§ **Set task**
Extract every line of the listing below that contains the string "Open".

§ **Given data**
----------------------------------------

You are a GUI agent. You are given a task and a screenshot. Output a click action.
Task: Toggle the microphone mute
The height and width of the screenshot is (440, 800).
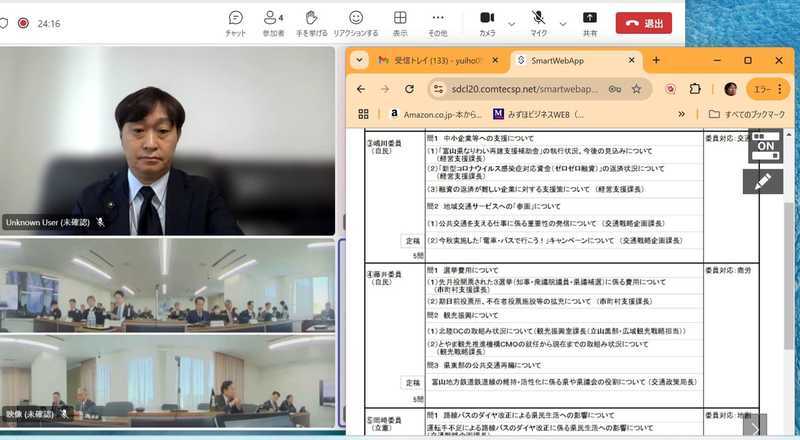[539, 22]
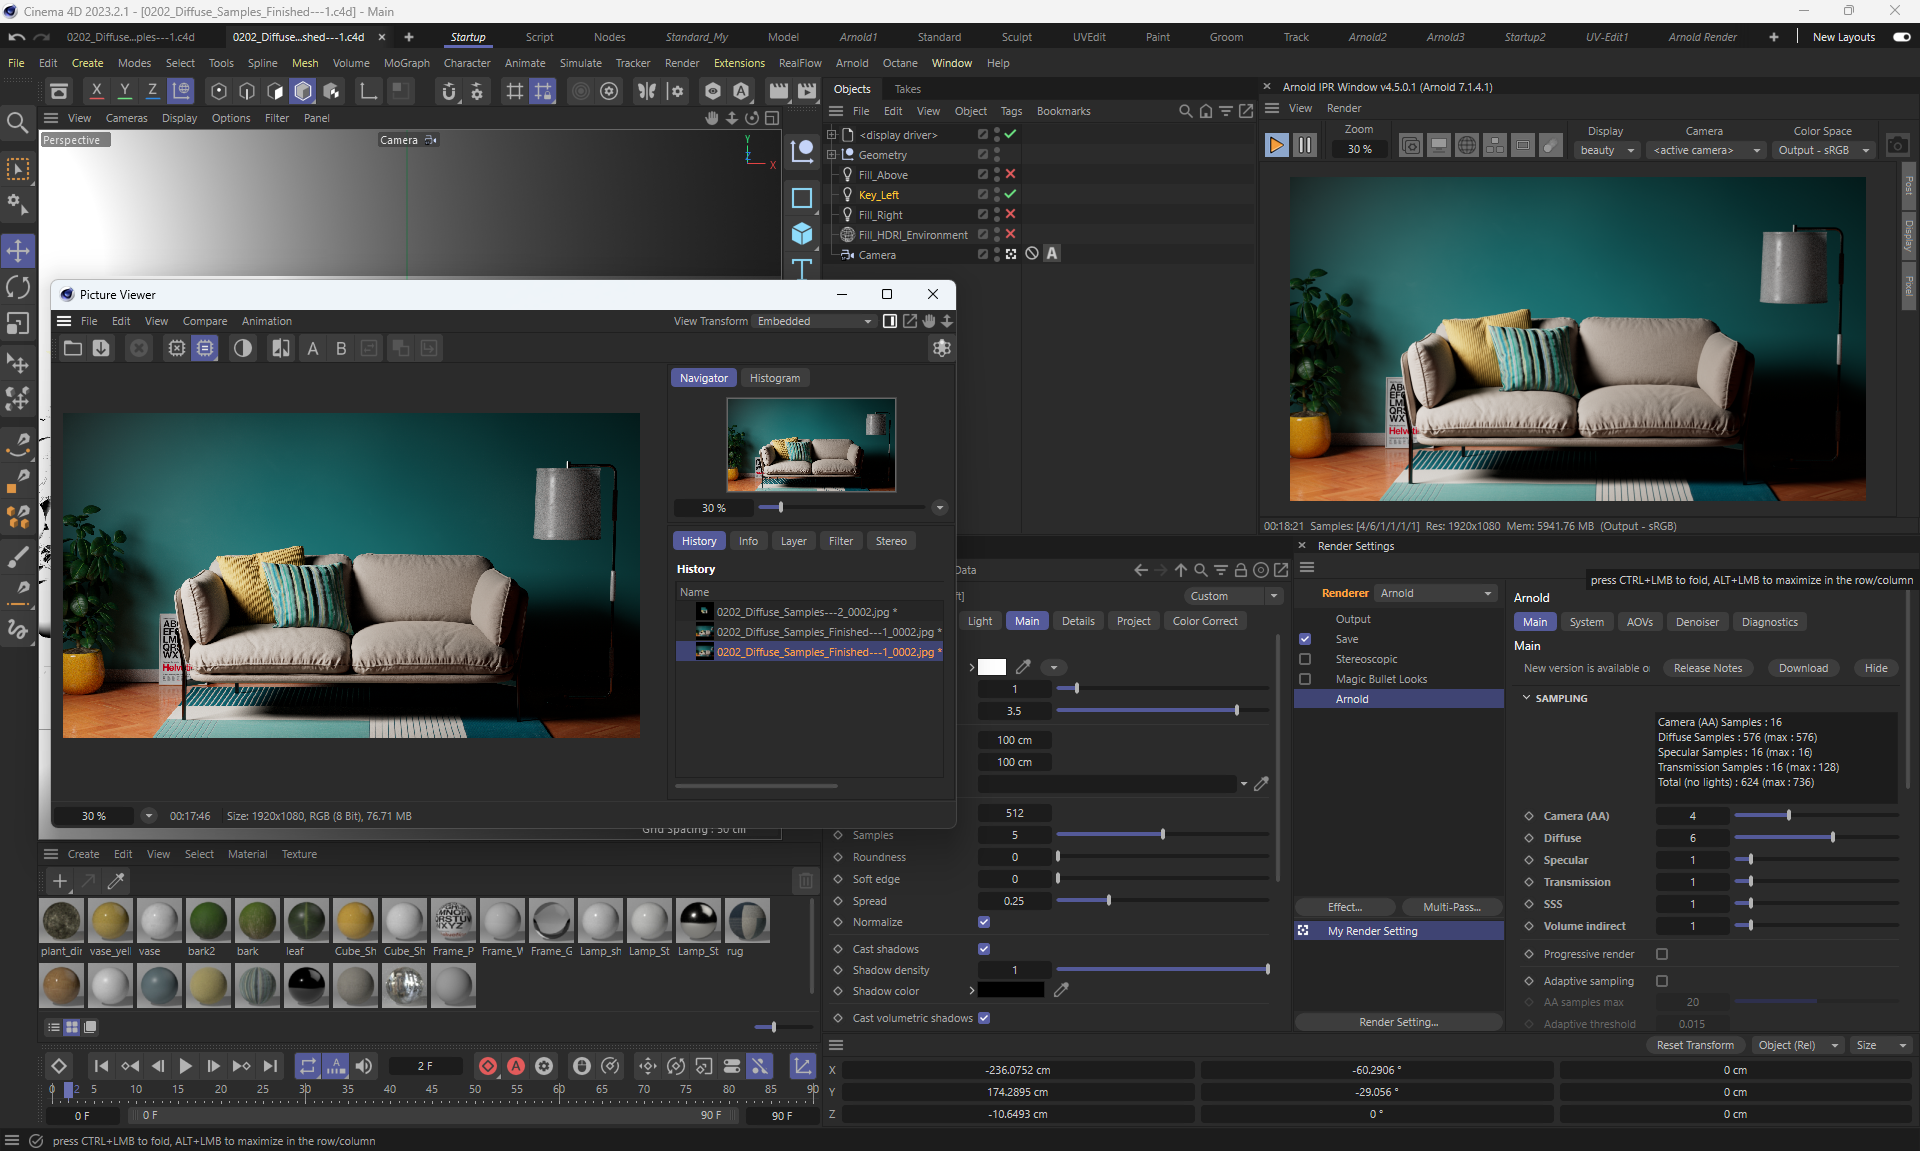1920x1151 pixels.
Task: Open the Renderer Arnold dropdown
Action: pos(1435,593)
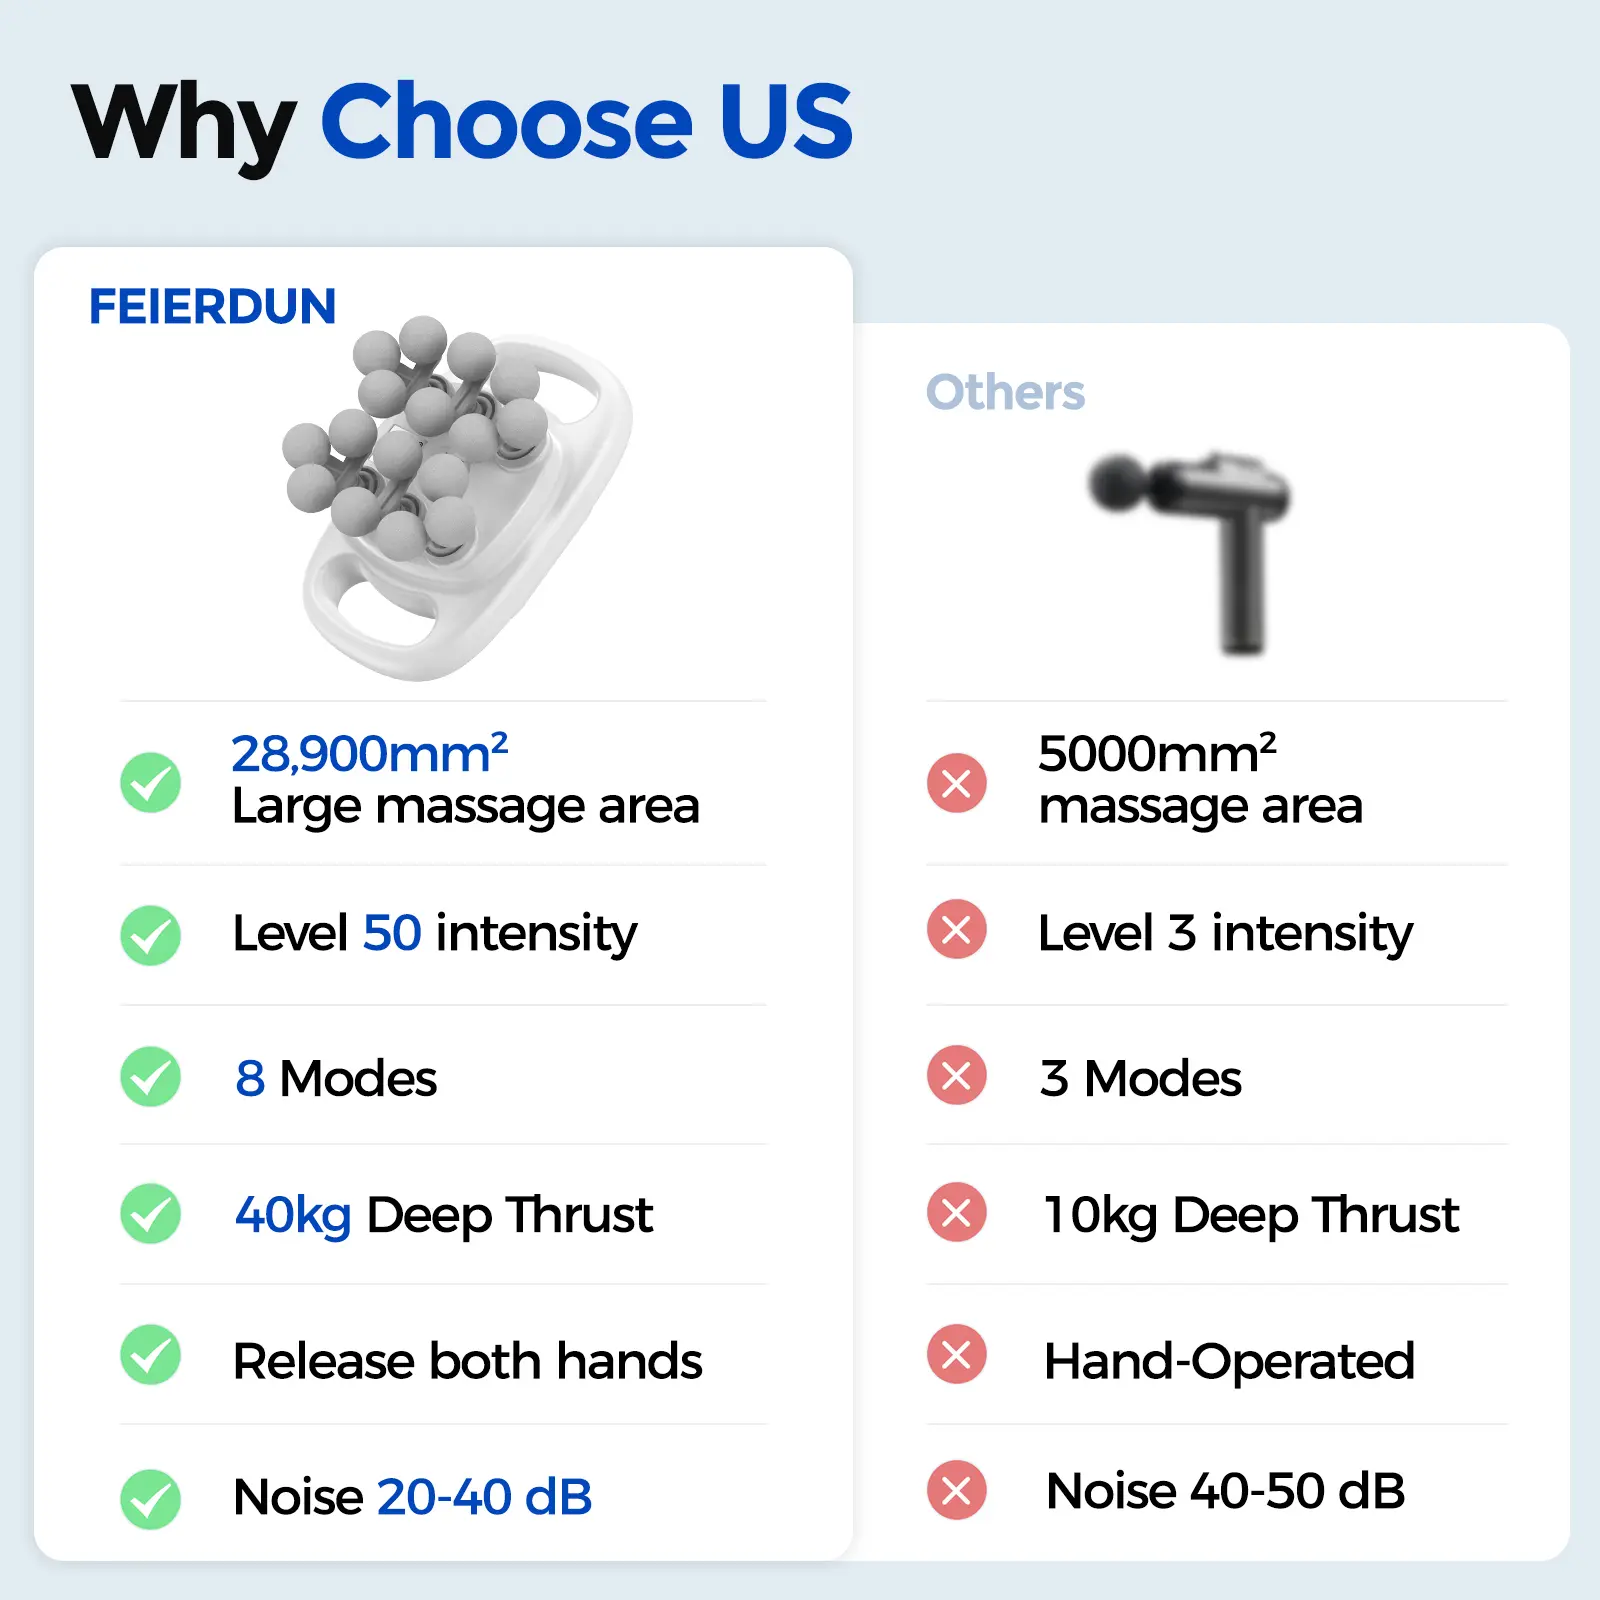
Task: Click the Hand-Operated text
Action: point(1229,1361)
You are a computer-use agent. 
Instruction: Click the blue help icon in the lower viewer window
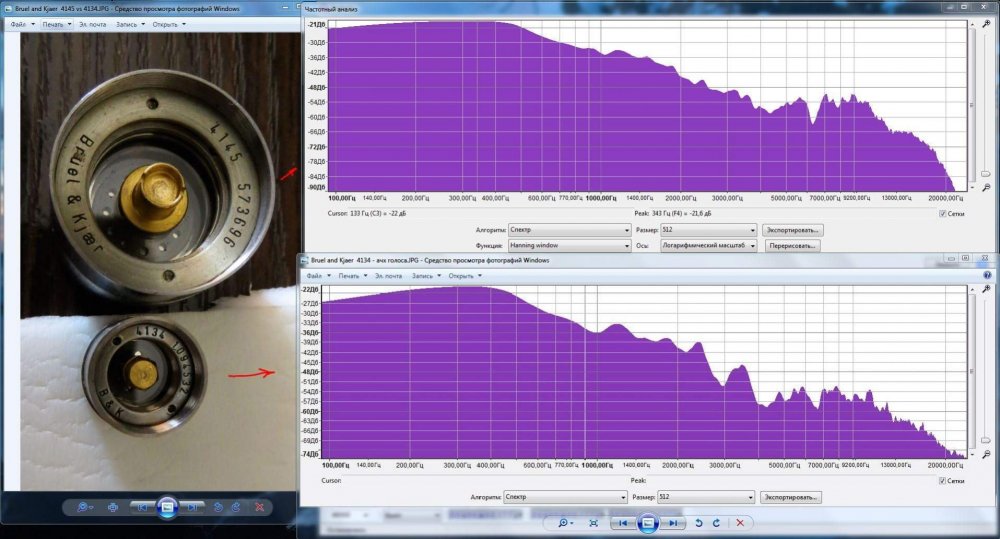tap(987, 275)
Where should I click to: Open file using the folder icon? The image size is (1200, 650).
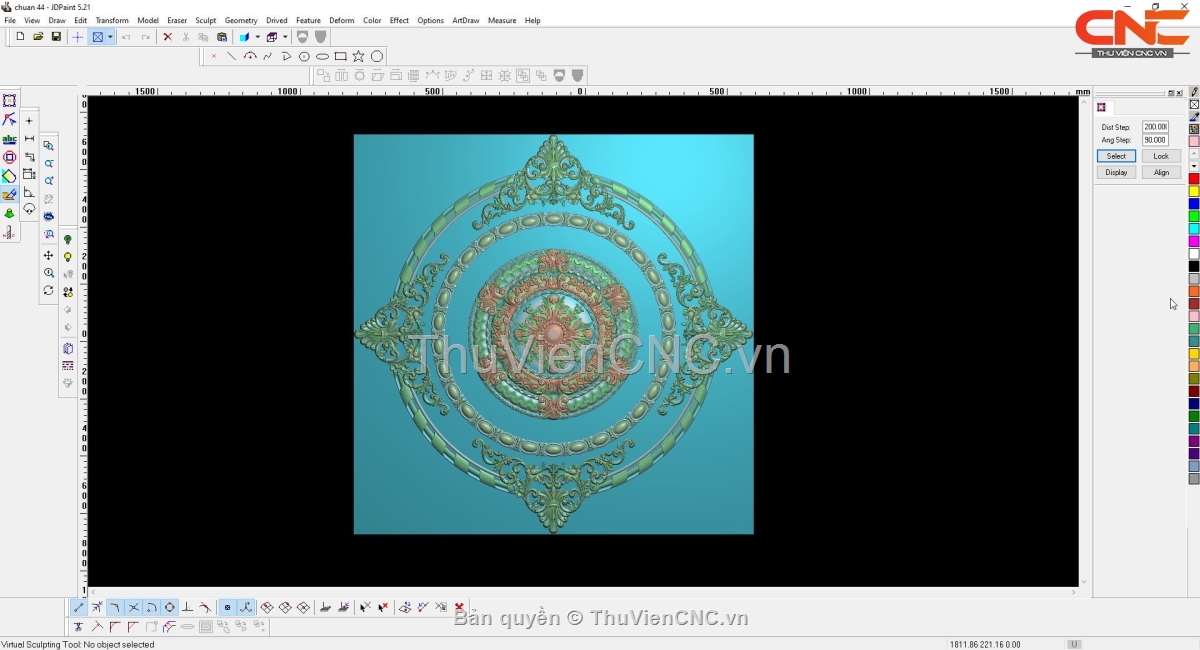[38, 37]
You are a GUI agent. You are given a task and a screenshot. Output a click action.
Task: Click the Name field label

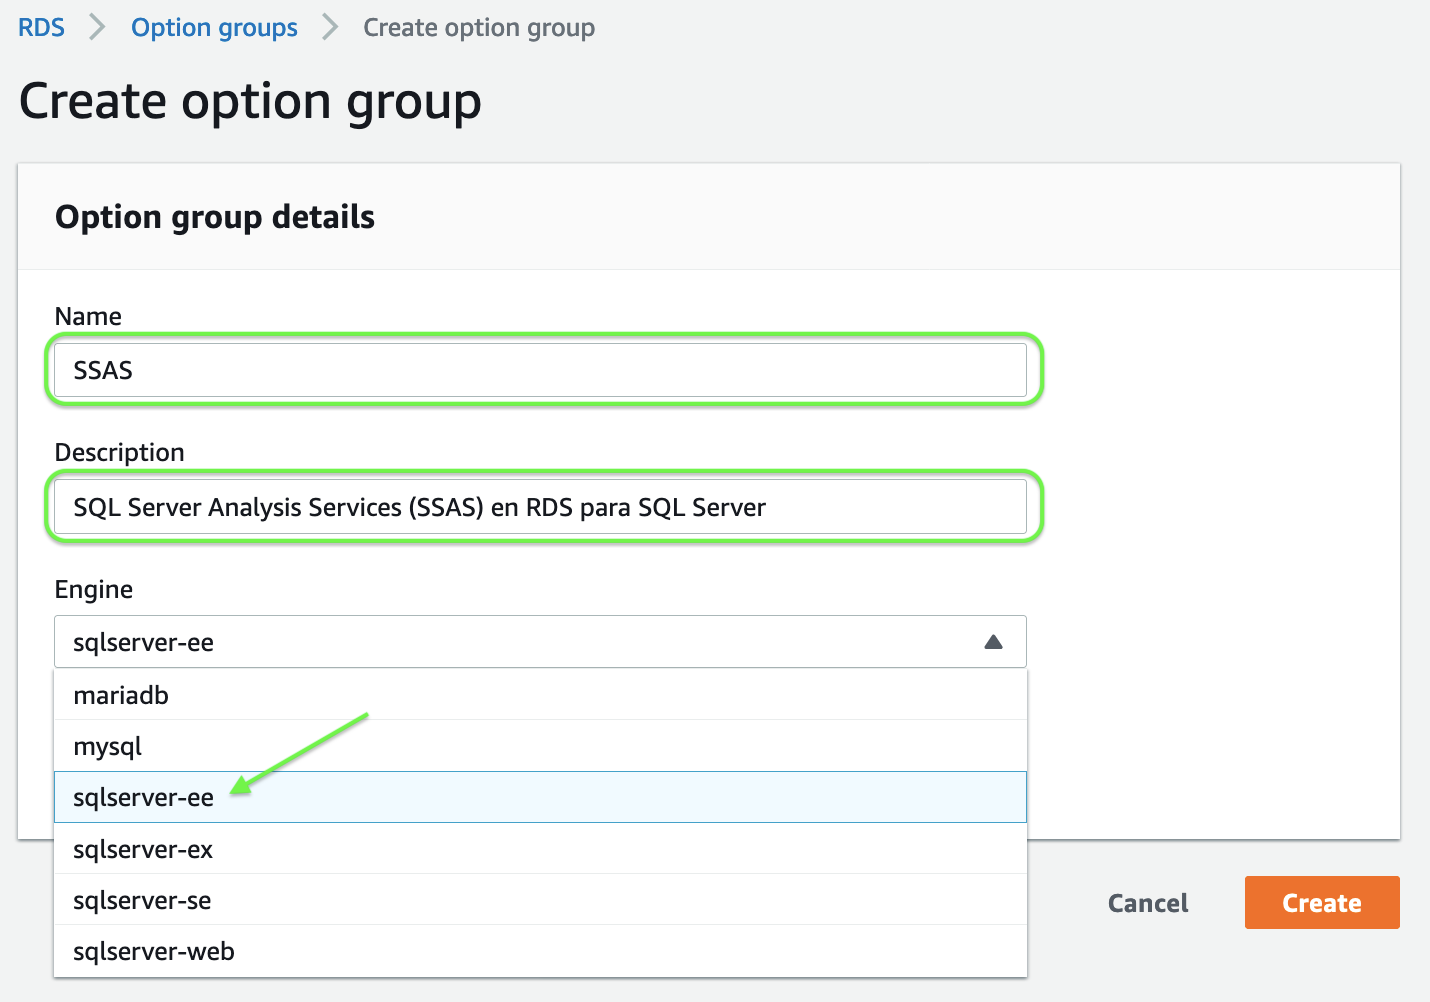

----------------------------------------

§ **Complete answer**
Task: Open the Renderer Arnold dropdown
Where should I click to: Open file using the folder icon? The image size is (1200, 650).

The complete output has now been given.